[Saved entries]
=== Begin Enclosure ===

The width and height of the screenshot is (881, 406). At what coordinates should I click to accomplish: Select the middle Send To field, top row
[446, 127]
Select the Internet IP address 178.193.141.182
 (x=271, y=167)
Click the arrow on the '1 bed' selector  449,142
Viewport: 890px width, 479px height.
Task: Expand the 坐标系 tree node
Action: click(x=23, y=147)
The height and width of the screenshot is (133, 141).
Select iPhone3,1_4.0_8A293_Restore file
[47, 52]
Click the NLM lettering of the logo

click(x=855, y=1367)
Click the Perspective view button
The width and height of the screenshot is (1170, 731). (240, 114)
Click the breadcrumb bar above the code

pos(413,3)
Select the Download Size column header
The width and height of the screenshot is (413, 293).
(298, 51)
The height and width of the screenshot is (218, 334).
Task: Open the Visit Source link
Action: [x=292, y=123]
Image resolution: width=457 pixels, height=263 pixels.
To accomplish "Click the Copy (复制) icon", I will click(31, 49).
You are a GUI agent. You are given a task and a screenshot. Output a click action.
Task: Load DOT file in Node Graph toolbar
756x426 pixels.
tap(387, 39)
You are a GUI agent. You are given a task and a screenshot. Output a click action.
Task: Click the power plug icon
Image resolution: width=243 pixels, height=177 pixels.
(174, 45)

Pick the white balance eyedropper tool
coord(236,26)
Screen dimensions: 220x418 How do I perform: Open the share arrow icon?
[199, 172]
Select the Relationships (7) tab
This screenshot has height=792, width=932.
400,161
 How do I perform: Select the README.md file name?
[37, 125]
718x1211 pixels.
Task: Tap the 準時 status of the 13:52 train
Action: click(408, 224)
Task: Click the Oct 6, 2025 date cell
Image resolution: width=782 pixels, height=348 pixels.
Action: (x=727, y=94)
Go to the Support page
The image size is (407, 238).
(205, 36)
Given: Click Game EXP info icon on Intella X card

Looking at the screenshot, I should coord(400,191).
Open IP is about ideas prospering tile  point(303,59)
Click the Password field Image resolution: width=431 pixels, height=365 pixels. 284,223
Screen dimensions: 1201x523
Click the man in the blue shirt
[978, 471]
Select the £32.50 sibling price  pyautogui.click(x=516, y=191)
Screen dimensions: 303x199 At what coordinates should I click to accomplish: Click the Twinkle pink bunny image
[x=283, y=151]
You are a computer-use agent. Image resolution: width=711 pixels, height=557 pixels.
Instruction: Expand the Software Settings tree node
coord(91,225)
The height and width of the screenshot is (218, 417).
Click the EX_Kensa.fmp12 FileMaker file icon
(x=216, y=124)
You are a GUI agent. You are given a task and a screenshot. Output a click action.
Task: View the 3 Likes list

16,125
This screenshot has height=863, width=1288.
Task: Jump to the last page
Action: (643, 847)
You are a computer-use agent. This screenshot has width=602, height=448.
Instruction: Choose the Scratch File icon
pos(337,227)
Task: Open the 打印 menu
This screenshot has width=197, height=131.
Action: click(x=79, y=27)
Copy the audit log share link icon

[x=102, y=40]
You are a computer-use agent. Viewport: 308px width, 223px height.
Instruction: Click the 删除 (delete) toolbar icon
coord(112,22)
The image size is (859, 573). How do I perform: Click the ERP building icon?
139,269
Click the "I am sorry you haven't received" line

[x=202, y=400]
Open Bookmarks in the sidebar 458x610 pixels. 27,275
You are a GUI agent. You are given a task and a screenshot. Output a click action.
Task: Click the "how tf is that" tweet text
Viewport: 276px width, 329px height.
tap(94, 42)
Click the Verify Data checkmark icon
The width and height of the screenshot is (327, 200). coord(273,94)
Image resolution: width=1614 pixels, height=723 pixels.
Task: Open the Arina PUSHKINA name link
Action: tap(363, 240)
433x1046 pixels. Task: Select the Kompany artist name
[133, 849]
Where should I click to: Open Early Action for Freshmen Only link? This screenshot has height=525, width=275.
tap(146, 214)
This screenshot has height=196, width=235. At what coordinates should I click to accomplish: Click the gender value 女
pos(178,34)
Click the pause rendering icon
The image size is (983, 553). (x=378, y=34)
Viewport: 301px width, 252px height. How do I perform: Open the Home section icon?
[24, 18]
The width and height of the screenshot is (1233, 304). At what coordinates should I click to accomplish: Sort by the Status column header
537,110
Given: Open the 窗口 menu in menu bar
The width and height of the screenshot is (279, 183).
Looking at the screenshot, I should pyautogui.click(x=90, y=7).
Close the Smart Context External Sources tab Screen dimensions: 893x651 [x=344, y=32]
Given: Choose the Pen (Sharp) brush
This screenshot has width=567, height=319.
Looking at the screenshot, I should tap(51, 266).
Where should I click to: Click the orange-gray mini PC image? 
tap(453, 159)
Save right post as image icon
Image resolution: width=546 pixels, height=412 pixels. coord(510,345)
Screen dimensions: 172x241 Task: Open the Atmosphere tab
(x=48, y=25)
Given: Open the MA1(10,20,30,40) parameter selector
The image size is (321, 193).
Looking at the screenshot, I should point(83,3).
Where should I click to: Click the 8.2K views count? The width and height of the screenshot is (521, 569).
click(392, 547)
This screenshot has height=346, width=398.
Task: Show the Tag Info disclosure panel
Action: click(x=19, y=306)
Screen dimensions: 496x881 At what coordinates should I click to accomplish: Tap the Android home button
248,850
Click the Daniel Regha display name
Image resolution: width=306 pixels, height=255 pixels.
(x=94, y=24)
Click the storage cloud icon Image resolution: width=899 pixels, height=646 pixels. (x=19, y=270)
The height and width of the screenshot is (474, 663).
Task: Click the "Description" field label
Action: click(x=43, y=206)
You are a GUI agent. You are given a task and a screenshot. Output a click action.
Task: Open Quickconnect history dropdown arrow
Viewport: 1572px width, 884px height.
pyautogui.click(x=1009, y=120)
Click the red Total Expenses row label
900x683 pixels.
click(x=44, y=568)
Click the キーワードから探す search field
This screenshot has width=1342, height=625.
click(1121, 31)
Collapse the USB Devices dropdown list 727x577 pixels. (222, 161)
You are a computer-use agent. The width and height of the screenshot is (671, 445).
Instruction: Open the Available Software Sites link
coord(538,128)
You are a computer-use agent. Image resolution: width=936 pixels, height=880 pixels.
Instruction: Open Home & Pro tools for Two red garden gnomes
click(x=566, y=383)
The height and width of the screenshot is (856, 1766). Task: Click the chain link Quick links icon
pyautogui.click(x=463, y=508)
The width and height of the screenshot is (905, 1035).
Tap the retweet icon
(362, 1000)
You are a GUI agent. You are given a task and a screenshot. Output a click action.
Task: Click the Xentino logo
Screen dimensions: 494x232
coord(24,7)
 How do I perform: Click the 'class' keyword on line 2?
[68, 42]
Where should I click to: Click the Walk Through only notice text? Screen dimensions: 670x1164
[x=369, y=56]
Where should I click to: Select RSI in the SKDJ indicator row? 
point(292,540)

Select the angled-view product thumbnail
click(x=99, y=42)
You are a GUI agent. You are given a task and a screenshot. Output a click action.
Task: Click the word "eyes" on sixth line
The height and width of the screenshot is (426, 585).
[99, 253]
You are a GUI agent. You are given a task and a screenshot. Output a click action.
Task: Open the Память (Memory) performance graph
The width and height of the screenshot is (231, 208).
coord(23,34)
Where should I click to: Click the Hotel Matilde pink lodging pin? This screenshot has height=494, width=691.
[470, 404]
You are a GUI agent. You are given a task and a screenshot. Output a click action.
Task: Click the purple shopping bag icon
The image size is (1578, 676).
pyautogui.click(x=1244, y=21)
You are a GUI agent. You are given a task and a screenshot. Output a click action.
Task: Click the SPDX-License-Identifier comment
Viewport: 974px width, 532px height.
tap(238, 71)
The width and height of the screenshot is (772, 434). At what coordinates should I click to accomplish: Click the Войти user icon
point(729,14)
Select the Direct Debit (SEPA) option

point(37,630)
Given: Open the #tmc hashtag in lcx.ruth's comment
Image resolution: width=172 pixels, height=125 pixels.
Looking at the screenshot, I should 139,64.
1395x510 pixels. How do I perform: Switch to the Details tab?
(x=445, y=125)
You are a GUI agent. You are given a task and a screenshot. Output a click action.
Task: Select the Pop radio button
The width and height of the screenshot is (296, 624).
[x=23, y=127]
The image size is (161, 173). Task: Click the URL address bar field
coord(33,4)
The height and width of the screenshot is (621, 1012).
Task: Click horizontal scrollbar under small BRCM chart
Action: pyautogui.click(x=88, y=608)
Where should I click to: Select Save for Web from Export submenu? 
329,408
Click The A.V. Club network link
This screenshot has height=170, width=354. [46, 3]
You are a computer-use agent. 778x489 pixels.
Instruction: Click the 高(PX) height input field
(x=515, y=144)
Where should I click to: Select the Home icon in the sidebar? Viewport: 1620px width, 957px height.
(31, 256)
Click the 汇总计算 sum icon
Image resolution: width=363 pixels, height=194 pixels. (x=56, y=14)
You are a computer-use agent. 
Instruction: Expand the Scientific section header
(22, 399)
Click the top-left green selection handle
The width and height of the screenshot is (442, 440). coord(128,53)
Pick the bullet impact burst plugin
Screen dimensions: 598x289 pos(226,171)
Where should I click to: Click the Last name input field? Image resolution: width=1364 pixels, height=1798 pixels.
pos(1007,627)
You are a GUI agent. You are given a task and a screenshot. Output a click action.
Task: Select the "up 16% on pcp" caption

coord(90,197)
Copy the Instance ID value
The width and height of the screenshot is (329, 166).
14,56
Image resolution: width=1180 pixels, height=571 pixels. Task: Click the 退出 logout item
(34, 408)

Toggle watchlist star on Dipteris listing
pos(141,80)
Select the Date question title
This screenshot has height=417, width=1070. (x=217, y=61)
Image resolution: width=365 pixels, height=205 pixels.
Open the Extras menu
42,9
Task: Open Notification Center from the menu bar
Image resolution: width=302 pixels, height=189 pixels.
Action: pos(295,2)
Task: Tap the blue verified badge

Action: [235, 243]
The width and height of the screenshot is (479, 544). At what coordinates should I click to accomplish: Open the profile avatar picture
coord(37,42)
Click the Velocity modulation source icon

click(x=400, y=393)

=== End Enclosure ===

* **THE TASK**
What you give back must be the stretch above, starting at the line with "Select the Internet" and ending at the line with "Open IP is about", copied exactly.

* **WRITTEN SOLUTION**
Select the Internet IP address 178.193.141.182
 (x=271, y=167)
Click the arrow on the '1 bed' selector  449,142
Viewport: 890px width, 479px height.
Task: Expand the 坐标系 tree node
Action: click(x=23, y=147)
The height and width of the screenshot is (133, 141).
Select iPhone3,1_4.0_8A293_Restore file
[47, 52]
Click the NLM lettering of the logo

click(x=855, y=1367)
Click the Perspective view button
The width and height of the screenshot is (1170, 731). (240, 114)
Click the breadcrumb bar above the code

pos(413,3)
Select the Download Size column header
The width and height of the screenshot is (413, 293).
(298, 51)
The height and width of the screenshot is (218, 334).
Task: Open the Visit Source link
Action: [x=292, y=123]
Image resolution: width=457 pixels, height=263 pixels.
To accomplish "Click the Copy (复制) icon", I will click(31, 49).
You are a GUI agent. You are given a task and a screenshot. Output a click action.
Task: Load DOT file in Node Graph toolbar
756x426 pixels.
tap(387, 39)
You are a GUI agent. You are given a task and a screenshot. Output a click action.
Task: Click the power plug icon
Image resolution: width=243 pixels, height=177 pixels.
(174, 45)

Pick the white balance eyedropper tool
coord(236,26)
Screen dimensions: 220x418 How do I perform: Open the share arrow icon?
[199, 172]
Select the Relationships (7) tab
This screenshot has height=792, width=932.
400,161
 How do I perform: Select the README.md file name?
[37, 125]
718x1211 pixels.
Task: Tap the 準時 status of the 13:52 train
Action: click(408, 224)
Task: Click the Oct 6, 2025 date cell
Image resolution: width=782 pixels, height=348 pixels.
Action: (x=727, y=94)
Go to the Support page
The image size is (407, 238).
(205, 36)
Given: Click Game EXP info icon on Intella X card

Looking at the screenshot, I should coord(400,191).
Open IP is about ideas prospering tile  point(303,59)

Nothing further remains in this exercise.